Once Down and Out, Bradley to Make Most of His Fight Against Pacquiao
Las Vegas. He’s a vegan in a sport where meat is king, a thinking man’s fighter in a game that embraces brawlers. Timothy Bradley never wavered in his chase for boxing glory, even when his bank account was down to $11 and there was no guarantee he would ever be on the big stage.
He has finally secured his big fight against Manny Pacquiao, and Bradley isn’t about to let the chance of a lifetime go by. Not after he’s gone through so much to get to where he is now.
“It’s been a long journey, but I knew someday I’d get here,” Bradley said. “I just didn’t know when or how.”
Bradley fights Pacquiao Saturday (9 a.m. on Sunday Jakarta time) in a bout that will earn him millions and could get him the respect he still craves. He’s a decided underdog, but some in boxing like his chances against a fighter who struggled his last time out and is suddenly regarded as vulnerable.

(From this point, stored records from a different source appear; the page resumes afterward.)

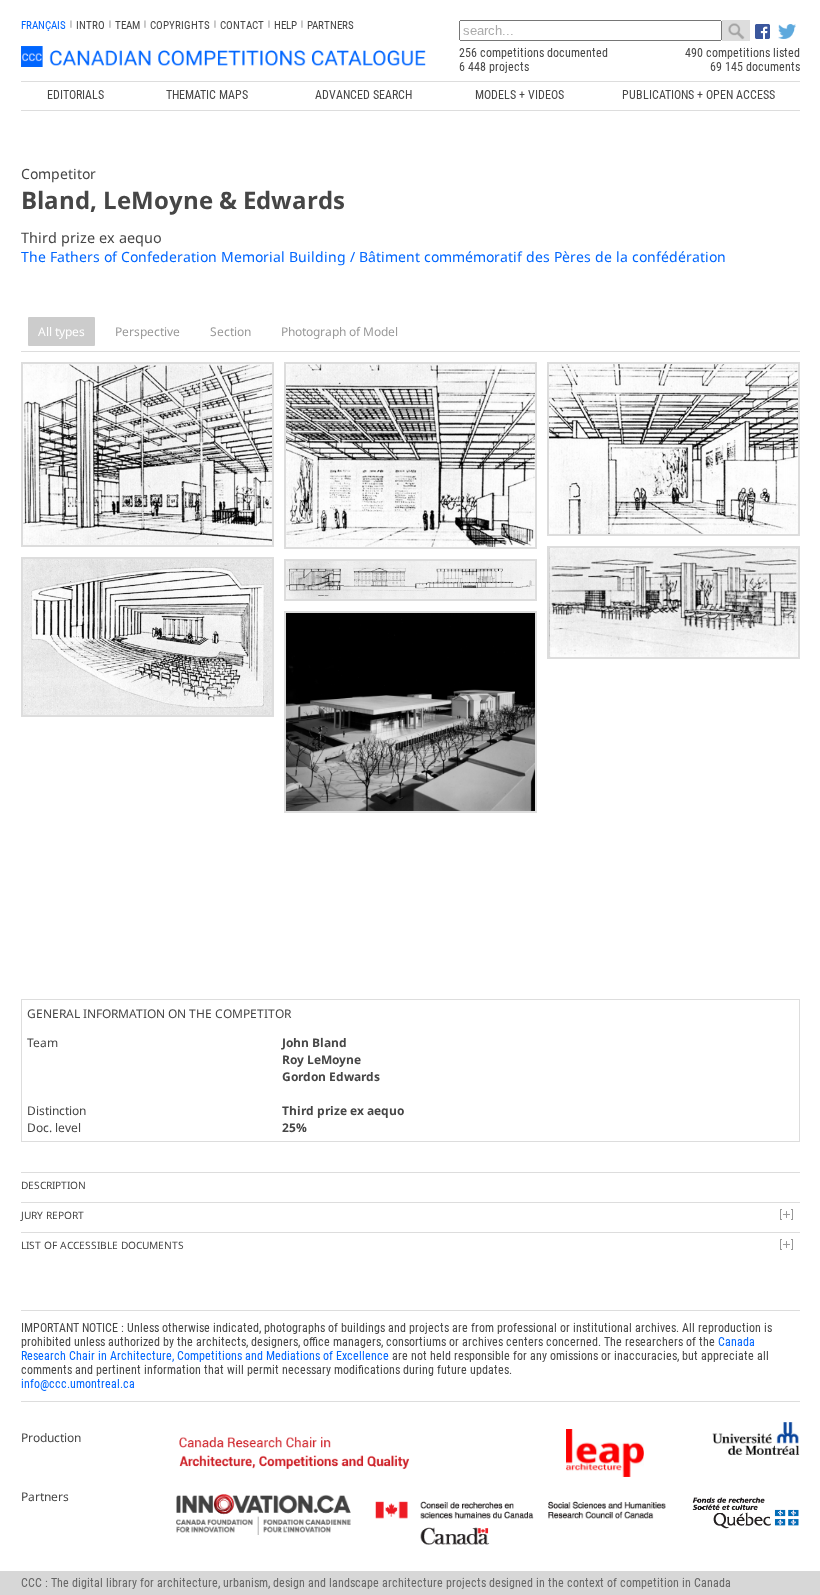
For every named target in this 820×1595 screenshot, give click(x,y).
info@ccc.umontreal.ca (78, 1384)
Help (285, 25)
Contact (242, 25)
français (43, 25)
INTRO (90, 25)
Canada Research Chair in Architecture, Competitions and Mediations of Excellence (388, 1349)
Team (127, 25)
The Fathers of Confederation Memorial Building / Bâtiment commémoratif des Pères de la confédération (373, 256)
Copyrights (180, 25)
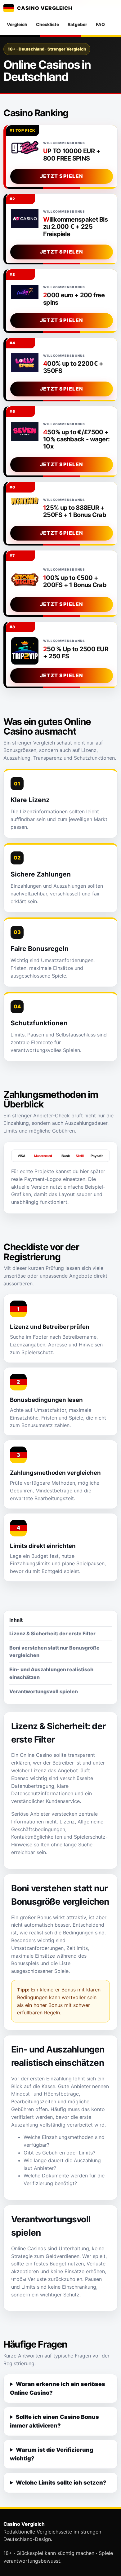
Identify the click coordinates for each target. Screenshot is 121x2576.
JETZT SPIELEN (61, 176)
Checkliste (47, 24)
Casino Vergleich (44, 8)
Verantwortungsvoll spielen (43, 1691)
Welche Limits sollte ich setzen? (61, 2482)
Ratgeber (77, 24)
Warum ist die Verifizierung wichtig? (51, 2454)
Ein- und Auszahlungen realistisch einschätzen (51, 1673)
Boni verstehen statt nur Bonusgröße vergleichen (54, 1652)
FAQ (100, 24)
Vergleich (17, 24)
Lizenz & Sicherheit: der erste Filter (52, 1633)
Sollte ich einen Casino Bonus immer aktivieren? (54, 2421)
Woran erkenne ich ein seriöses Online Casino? (57, 2388)
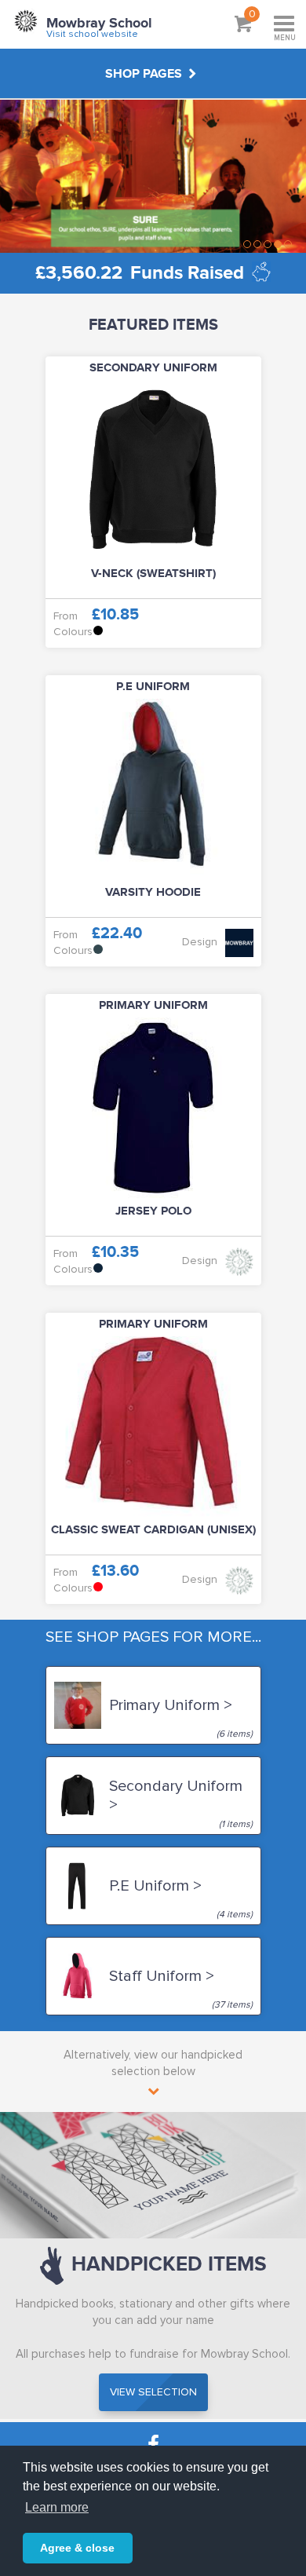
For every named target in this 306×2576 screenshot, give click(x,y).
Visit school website (92, 34)
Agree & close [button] (77, 2547)
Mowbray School (99, 23)
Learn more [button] (57, 2507)
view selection (153, 2392)
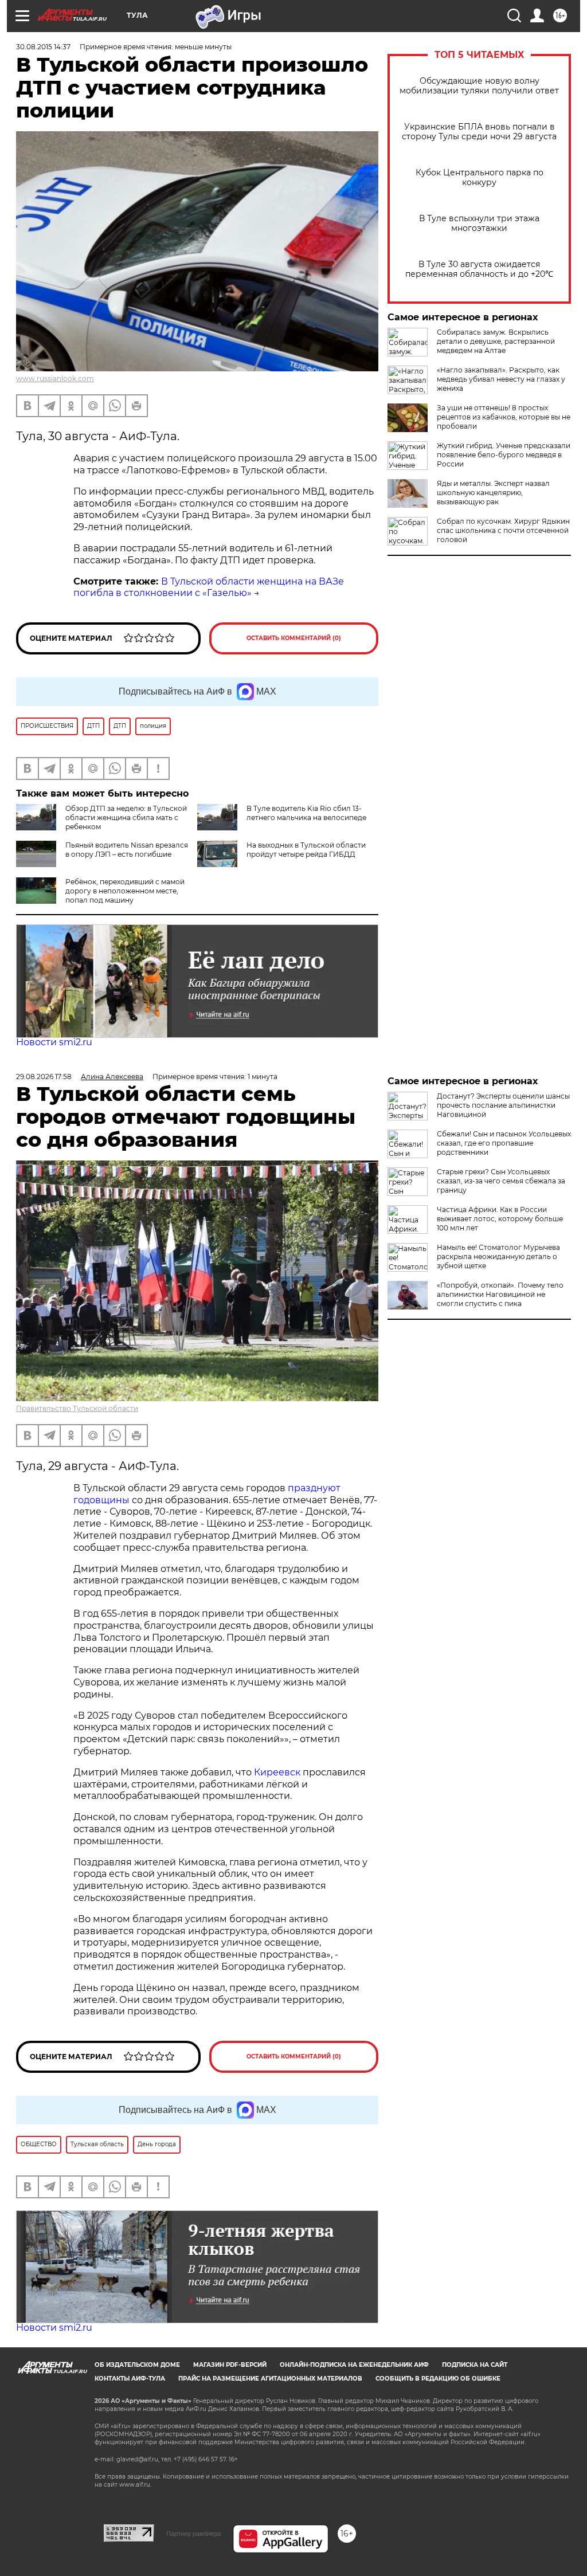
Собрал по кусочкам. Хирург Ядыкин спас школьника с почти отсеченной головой (503, 530)
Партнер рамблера (193, 2533)
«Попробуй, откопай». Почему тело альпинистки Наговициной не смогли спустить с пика (500, 1294)
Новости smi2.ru (54, 1042)
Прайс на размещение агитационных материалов (270, 2378)
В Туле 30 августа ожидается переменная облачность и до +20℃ (479, 269)
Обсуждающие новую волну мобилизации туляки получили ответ (479, 86)
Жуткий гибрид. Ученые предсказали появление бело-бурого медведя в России (503, 454)
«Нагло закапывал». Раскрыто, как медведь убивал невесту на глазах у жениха (501, 379)
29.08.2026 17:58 (44, 1076)
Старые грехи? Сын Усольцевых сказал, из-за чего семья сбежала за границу (501, 1180)
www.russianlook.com (55, 378)
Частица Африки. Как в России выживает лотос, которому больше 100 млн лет (500, 1218)
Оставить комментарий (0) (293, 638)
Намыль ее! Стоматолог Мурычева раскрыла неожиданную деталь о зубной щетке (498, 1256)
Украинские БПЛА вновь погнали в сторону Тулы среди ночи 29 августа (479, 132)
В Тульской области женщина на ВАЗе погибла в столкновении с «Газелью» (208, 587)
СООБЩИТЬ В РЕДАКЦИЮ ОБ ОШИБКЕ (437, 2378)
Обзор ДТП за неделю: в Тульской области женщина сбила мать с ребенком (126, 817)
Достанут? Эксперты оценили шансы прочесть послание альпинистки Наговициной (503, 1105)
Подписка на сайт (474, 2365)
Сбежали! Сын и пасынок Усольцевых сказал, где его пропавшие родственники (504, 1143)
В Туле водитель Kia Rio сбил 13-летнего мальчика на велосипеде (306, 813)
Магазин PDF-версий (230, 2365)
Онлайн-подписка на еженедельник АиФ (354, 2365)
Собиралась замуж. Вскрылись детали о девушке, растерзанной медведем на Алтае (496, 341)
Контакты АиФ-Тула (130, 2378)
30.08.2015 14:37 (43, 46)
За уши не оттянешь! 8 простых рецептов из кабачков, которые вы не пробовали (503, 416)
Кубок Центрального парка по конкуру (479, 177)
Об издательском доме (137, 2365)
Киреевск (277, 1772)
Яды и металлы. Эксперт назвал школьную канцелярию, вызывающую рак (493, 492)
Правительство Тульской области (77, 1408)
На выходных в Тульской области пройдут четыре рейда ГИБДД (306, 849)
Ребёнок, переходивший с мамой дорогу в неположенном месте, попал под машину (125, 890)
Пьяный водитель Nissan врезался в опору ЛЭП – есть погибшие (126, 849)
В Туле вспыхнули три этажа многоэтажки (479, 223)
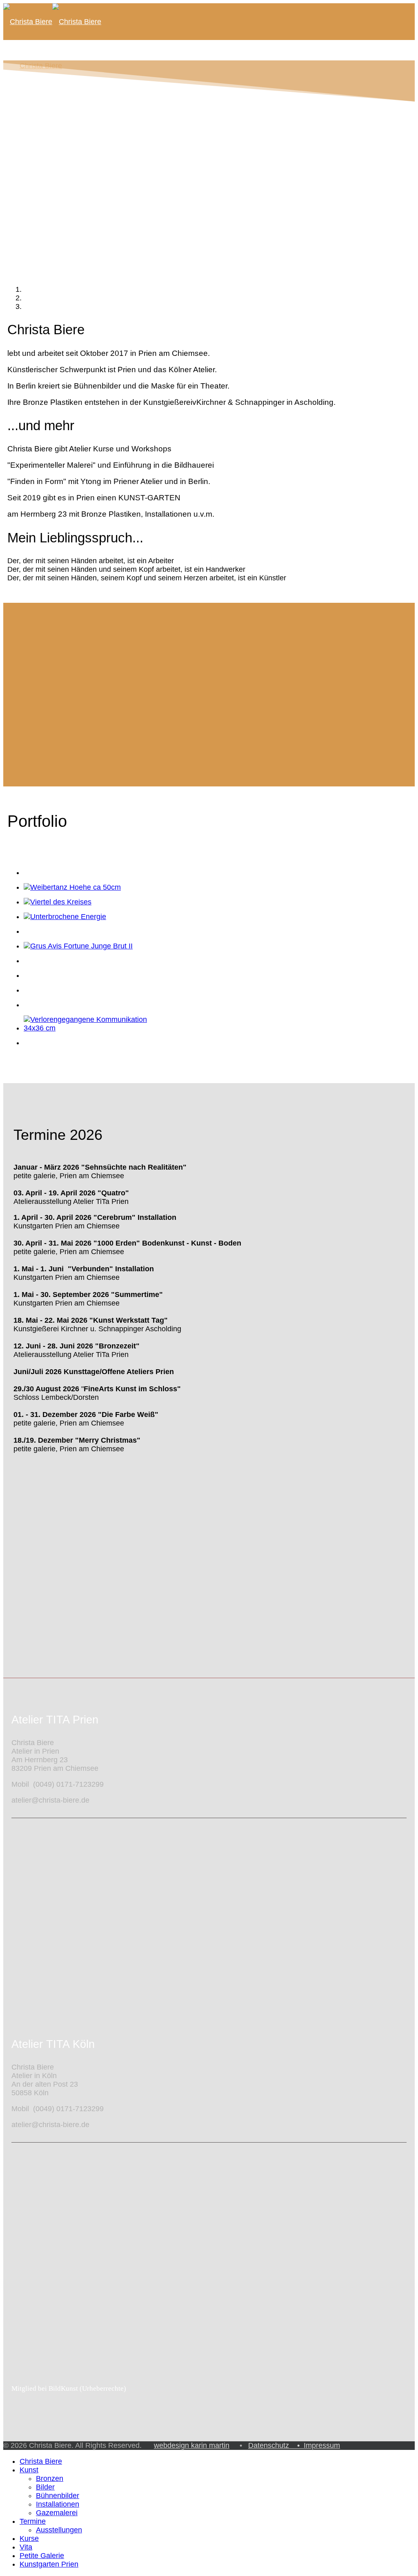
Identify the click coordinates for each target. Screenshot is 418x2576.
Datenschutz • (276, 2445)
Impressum (322, 2445)
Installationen (57, 151)
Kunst (29, 2470)
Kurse (29, 227)
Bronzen (49, 2478)
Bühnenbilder (57, 142)
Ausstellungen (59, 2530)
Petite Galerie (42, 301)
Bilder (45, 133)
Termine (33, 182)
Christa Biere (41, 2461)
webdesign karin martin (191, 2445)
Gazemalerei (57, 159)
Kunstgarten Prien (49, 2564)
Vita (26, 264)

Count Bradley among them. He’s believed in himself since he was working as a waiter to support his boxing career, and later when his bank account was depleted and he had to go to England for a $40,000 payday and his first title shot.
At final pre-fight news conference, he was so confident he held an oversized copy of a ticket for a Nov. 10 rematch with Pacquiao — a fight that would only happen if Bradley wins the first bout.
“It’s all or nothing,” Bradley said. “No rounds off. Round by round, I have to win each one.”
So far that hasn’t been a problem in Bradley’s career. He’s won all 28 of his fights, though he’s never fought anyone with the pedigree of Pacquiao. He got the fight not just because of his undefeated record, but the feeling in the Pacquiao camp that he is too slow and doesn’t punch hard enough to make him a threat.
Bradley would like nothing better than to prove them wrong.
“He’s going to respect me, believe it,” Bradley said. “As soon as I tag him, he’s going to respect me.”
Bradley fights for only the second time at 147 pounds, moving up to challenge Pacquiao for a piece of the welterweight title. He will make a minimum $5 million, but there will be even more lucrative fights in the future should he pull off an upset against the Filipino boxer and politician.
Oddsmakers make Pacquiao a 4-1 pick, and he’s got some motivation of his own. He barely escaped with a decision in his last fight against Juan Manuel Marquez, and there are whispers that at the age of 33 he is slipping.
Trainer Freddie Roach said Pacquiao — who gave up drinking, gambling and basketball in favor of Bible-reading sessions since the Marquez fight — must win or he will advise him to retire.
“I would like there to be a knockout,” Roach said. “He wants to prove he’s not all done like some people say.”